> YOUR ASSIGNMENT
Report every line of the data that includes "agent".
·····
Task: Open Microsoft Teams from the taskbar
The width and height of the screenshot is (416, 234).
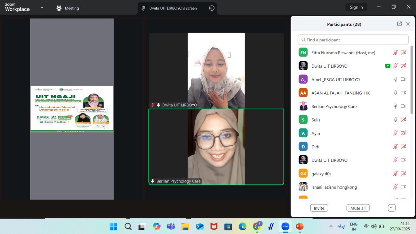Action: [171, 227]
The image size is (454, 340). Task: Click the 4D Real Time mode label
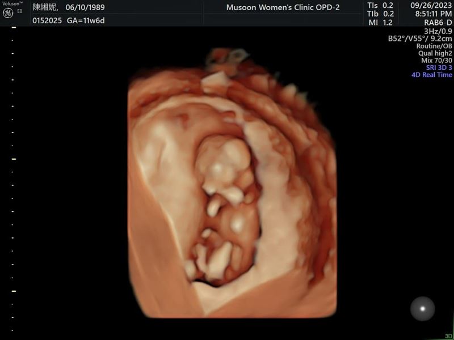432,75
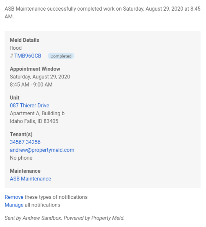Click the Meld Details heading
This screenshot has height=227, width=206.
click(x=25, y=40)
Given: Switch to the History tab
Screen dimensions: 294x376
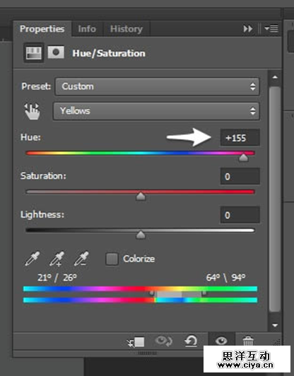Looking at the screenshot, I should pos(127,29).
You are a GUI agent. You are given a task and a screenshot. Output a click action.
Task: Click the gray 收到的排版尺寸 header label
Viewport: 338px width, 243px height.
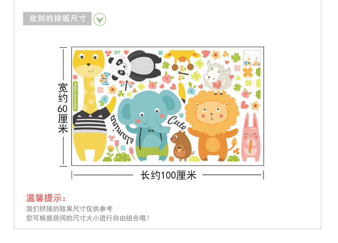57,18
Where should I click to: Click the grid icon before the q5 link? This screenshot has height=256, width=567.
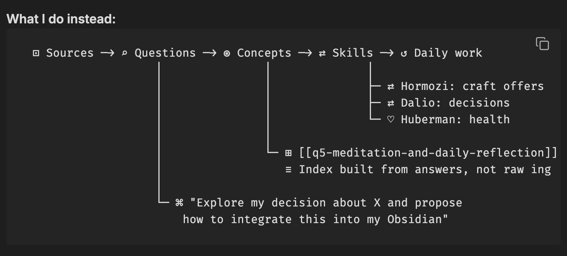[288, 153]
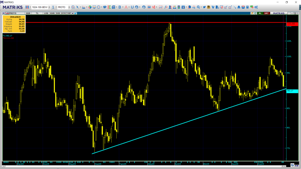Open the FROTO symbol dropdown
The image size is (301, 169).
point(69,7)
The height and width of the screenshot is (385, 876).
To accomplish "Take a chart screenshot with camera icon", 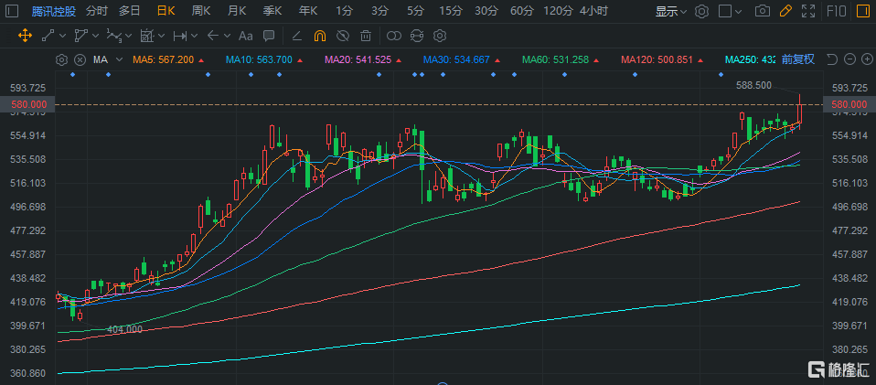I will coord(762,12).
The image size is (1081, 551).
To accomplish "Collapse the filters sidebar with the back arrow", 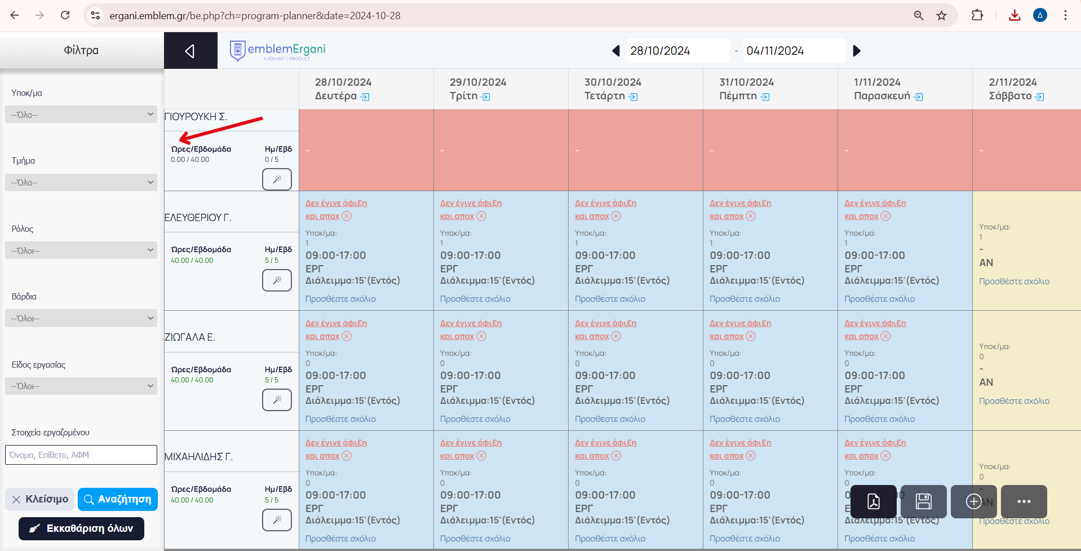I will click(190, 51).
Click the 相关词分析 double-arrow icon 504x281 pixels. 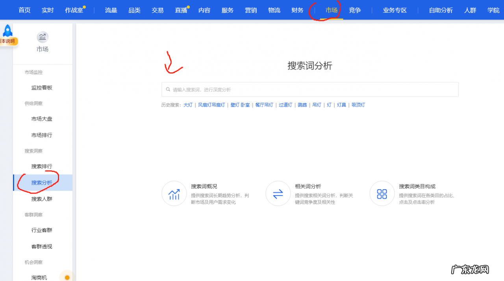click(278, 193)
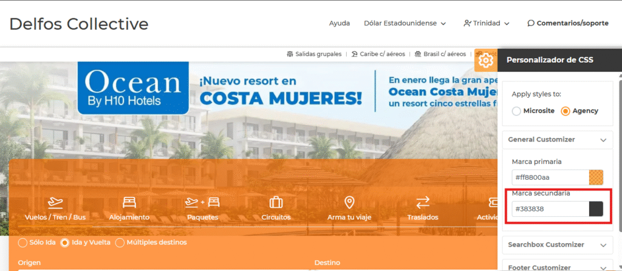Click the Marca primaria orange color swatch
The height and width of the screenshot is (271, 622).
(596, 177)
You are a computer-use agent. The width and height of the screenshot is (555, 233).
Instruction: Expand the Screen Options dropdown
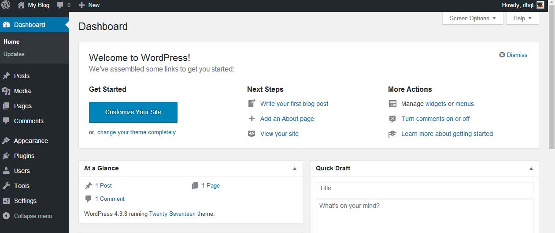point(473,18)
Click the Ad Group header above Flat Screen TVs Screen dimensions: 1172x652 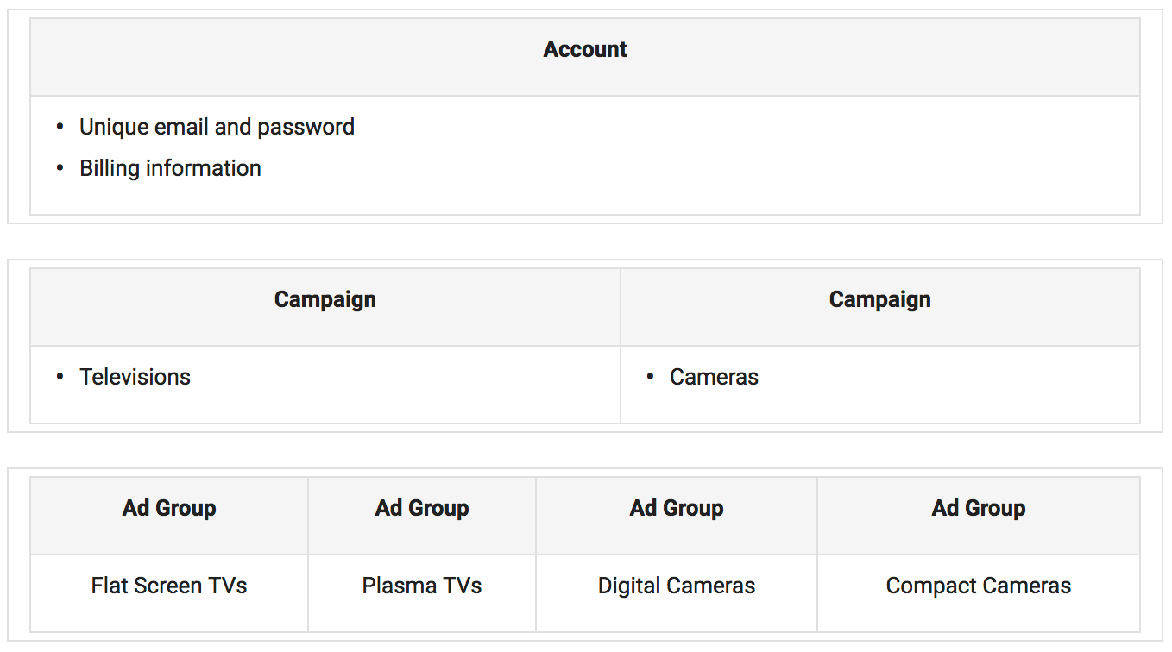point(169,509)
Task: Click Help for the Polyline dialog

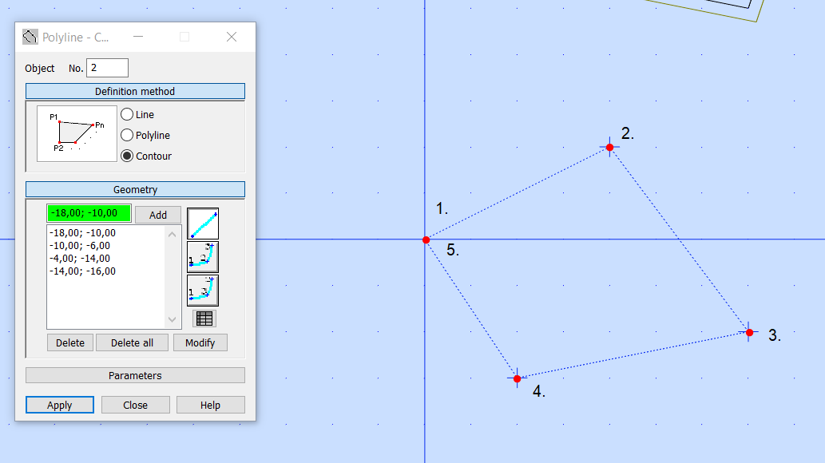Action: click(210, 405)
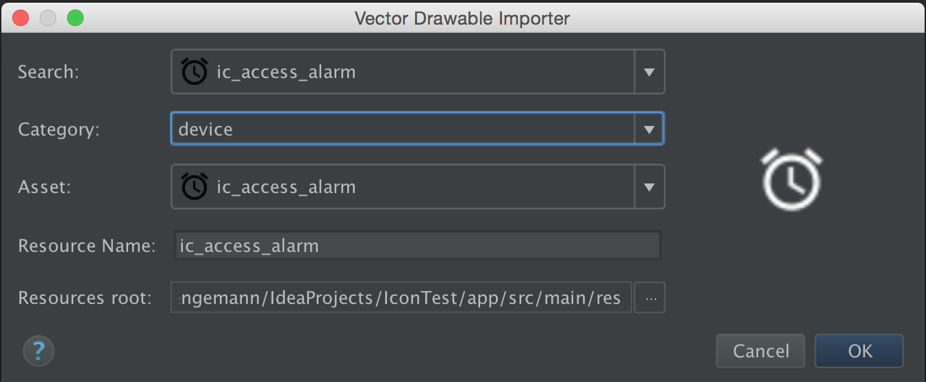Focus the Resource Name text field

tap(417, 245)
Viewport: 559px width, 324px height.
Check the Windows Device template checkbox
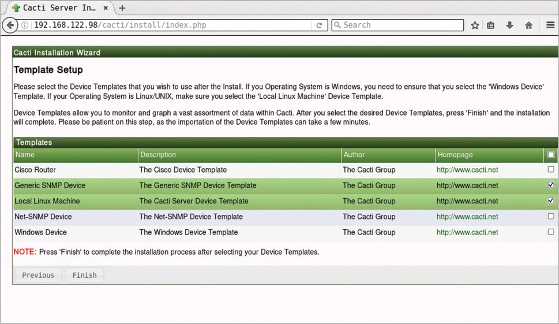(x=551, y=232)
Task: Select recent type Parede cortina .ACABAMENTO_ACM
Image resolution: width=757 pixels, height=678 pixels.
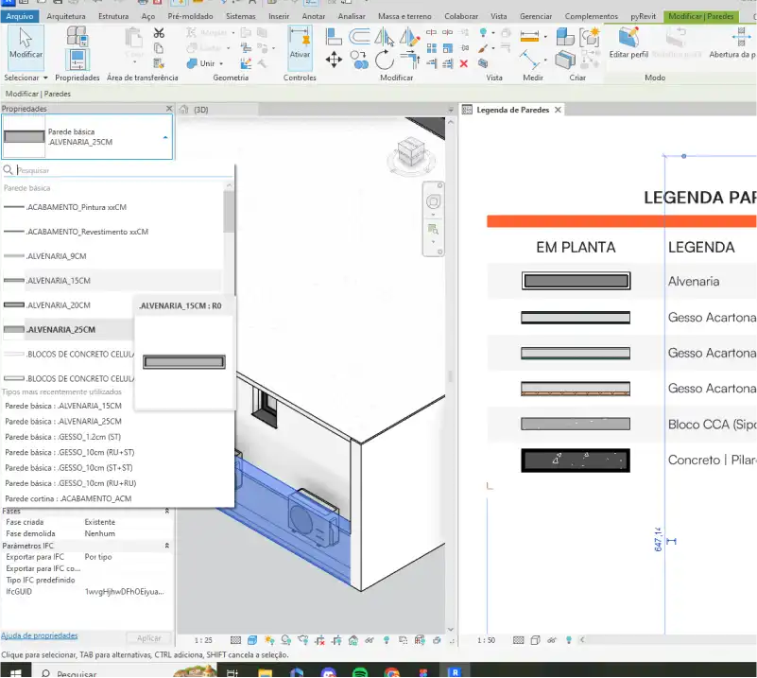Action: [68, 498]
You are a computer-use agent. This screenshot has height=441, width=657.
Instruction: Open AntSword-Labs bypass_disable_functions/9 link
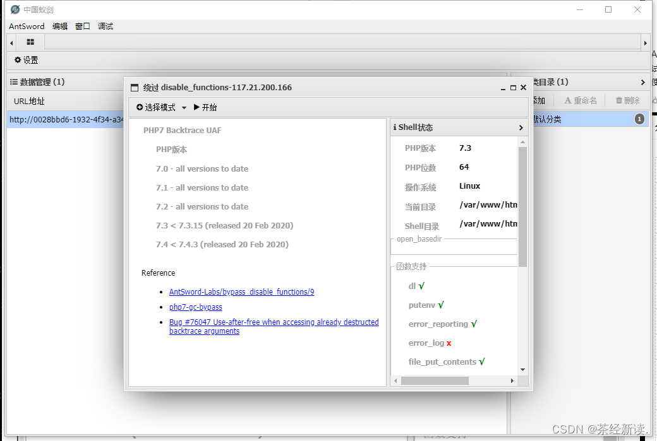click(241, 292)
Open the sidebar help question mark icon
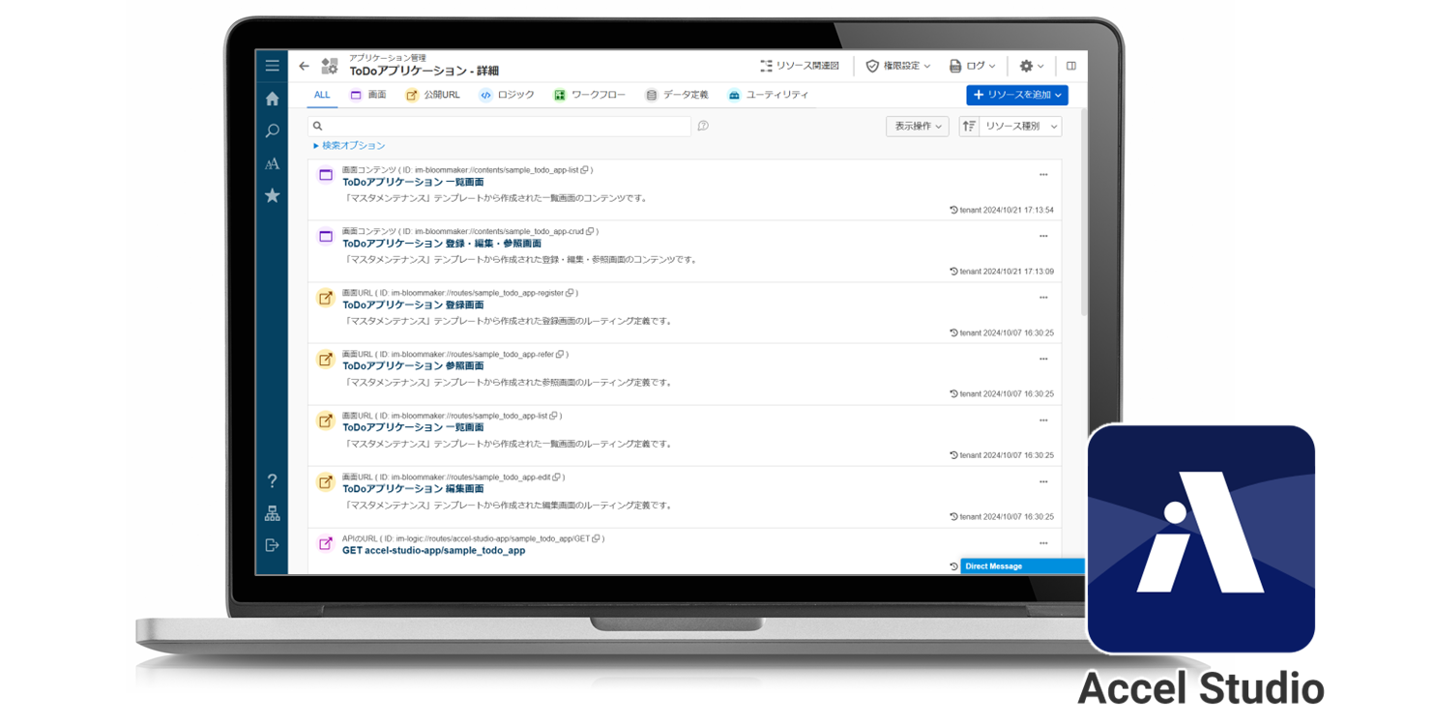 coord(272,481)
·····
> TASK ANSWER
You are a GUI agent. You are given a task and a screenshot. Output a click action.
You are a computer-use agent. The width and height of the screenshot is (555, 233).
You are a computer-use agent. This screenshot has height=441, width=657.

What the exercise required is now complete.